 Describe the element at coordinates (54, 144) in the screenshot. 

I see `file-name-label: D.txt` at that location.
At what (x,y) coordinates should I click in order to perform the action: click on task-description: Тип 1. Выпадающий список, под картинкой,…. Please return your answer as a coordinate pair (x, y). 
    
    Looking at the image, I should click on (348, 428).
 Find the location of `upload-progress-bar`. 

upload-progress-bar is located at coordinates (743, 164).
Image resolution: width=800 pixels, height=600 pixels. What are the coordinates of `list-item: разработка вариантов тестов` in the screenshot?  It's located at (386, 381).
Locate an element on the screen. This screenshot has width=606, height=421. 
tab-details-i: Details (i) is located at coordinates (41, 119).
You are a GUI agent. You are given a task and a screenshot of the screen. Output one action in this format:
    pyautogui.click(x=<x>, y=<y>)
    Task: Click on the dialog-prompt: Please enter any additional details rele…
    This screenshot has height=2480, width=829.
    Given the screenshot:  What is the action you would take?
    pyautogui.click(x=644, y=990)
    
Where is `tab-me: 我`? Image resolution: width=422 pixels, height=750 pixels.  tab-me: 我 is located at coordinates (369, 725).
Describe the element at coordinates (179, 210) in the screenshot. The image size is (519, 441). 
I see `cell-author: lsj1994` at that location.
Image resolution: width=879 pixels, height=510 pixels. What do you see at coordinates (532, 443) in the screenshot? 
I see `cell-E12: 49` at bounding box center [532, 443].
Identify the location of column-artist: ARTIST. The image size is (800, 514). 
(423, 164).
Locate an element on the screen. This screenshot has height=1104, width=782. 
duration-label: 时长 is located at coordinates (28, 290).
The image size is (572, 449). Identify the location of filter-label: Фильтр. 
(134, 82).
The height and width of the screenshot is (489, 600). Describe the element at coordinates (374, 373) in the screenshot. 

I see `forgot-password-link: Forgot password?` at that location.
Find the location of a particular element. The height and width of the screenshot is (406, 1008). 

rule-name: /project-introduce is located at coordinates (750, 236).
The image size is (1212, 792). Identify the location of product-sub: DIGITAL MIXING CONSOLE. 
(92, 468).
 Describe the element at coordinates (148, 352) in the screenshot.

→ Task to carry out:
Reproduce, word for word, the stretch of the data from its very beginning through the line containing "Looking at the", including both ends.

→ Answer to this exercise:
 Describe the element at coordinates (54, 144) in the screenshot. 

I see `file-name-label: D.txt` at that location.
At what (x,y) coordinates should I click in order to perform the action: click on task-description: Тип 1. Выпадающий список, под картинкой,…. Please return your answer as a coordinate pair (x, y). 
    
    Looking at the image, I should click on (348, 428).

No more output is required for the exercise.